The degree of sensory impairment of the face in the patients with leprosy in the present study was considerable. However, there are few studies in the literature that corroborate these findings [12]. It is important to note that disabilities are considered to include functional alterations that may impede not only patients’ social inclusion but also their activities of daily living. Such alterations contribute negatively to these patients’ quality of life, consequent to the sensory, motor or autonomic disorders that develop in their hands, feet, eyes and face [15].

Ophthalmological evaluation is highly important in relation to leprosy, since the ocular alterations that occur in leprosy are responsible for severe disabilities that may lead to loss of independence among these individuals and may constitute a potential threat to self-care. Several studies have already described the main ophthalmological changes relating to leprosy [18,19,20,21]. However, in the routine evaluation method currently used for assessing the degree of disability, the face is not adequately evaluated, as we showed in our study, in which few patients presented impairment according to their routine assessments of disability, while almost half of them already presented sensory impairment.
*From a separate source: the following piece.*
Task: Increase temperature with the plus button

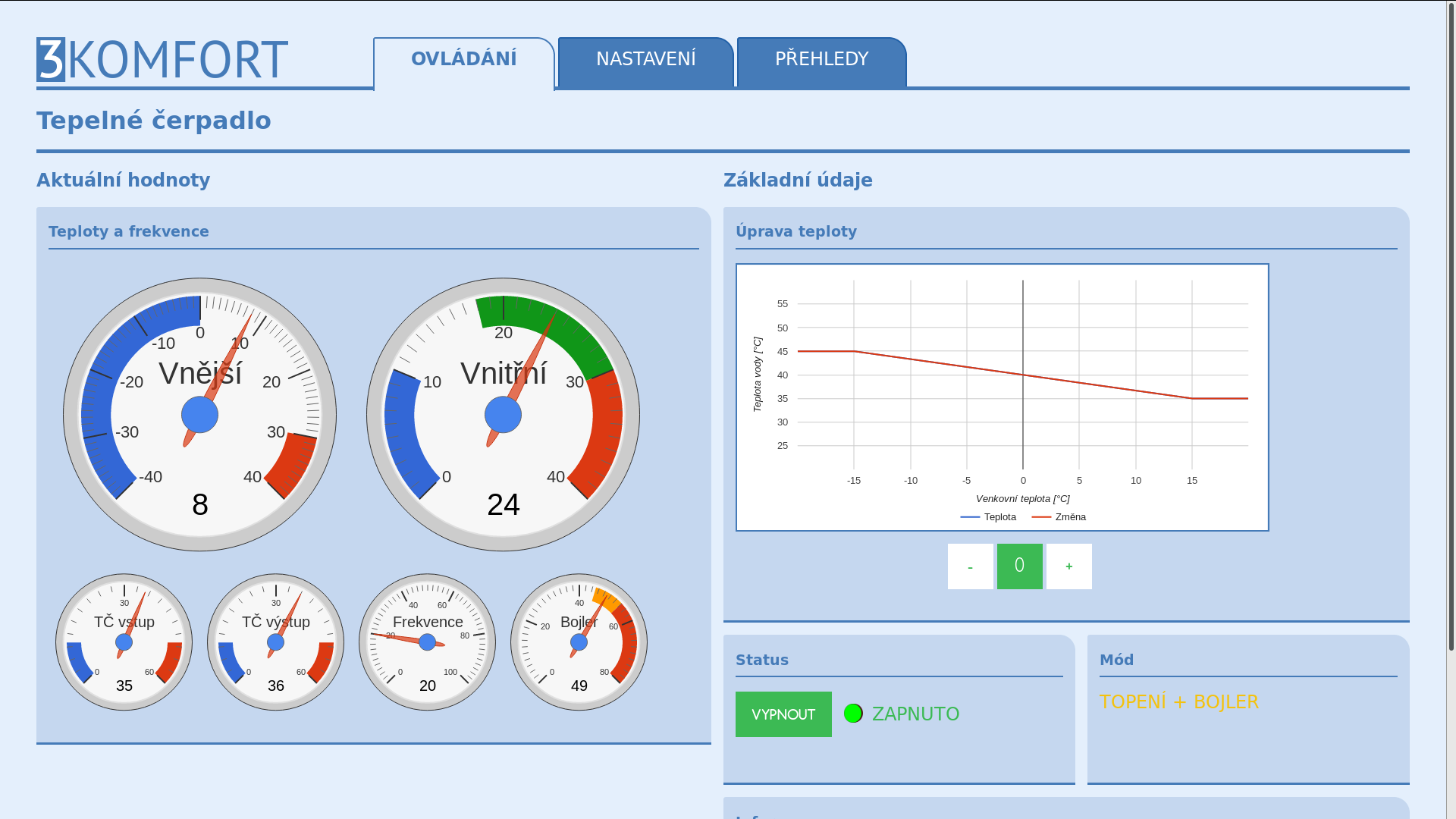Action: pos(1069,566)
Regarding neural involvement in leprosy cases, we observed this in all clinical forms of leprosy, although there were important differences in its presentation and severity and in the extent of impairment, depending on the individual's immune response. It should be emphasized that these changes can occur before, during or even after the specific treatment for the disease. The consequences from peripheral neural impairment form the main cause of sequelae and disability in leprosy. There is still great difficulty among healthcare professionals regarding recognition of neural abnormalities, since cutaneous manifestations are better known and more easily recognized in clinical practice [22,23,24,25].

In this study, the clinical forms LL, BB and BL were most severely affected, in comparison with the control group. Impairment of the peripheral nerves was seen to occur more diffusely in these patients, with multiple nerves affected by the bacillus. Despite the extent of the disease, the host’s inflammatory response was weak, thus relatively preserving the architecture and function of the nerves, even in the more advanced stages of the disease. These data mainly reflected the delay between the onset of symptoms and making the diagnosis, since facial changes in leprosy neuropathy may progress slowly and progressively, even in the absence of reactional episodes, as a silent neuropathy [2,26,27].

Our evaluation on the different sensory branches and evidence of asymmetrical impairment of the face confirm the classically described pattern of leprosy neuropathy, i.e. consisting of asymmetrical and predominantly sensory peripheral neuropathy [2].

Conclusion

Sensory changes to the face are of great importance in personal care, hygiene and orofacial functions. These activities are carried out with great automatism and require adequate and accurate sensitivity information for them to be carried out safely. Lack of sensitivity poses a risk of trauma or abrasion through lowering of the body's protection.

The face is just as impaired in leprosy as are the feet, hands and eyes, but facial impairment is underdiagnosed. Although not involved in labor or economic activities, facial changes may compromise individuals’ social integration. Facial impairment in leprosy is often responsible for low self-esteem, a sense of rejection and perpetuation of the stigma related to this infection.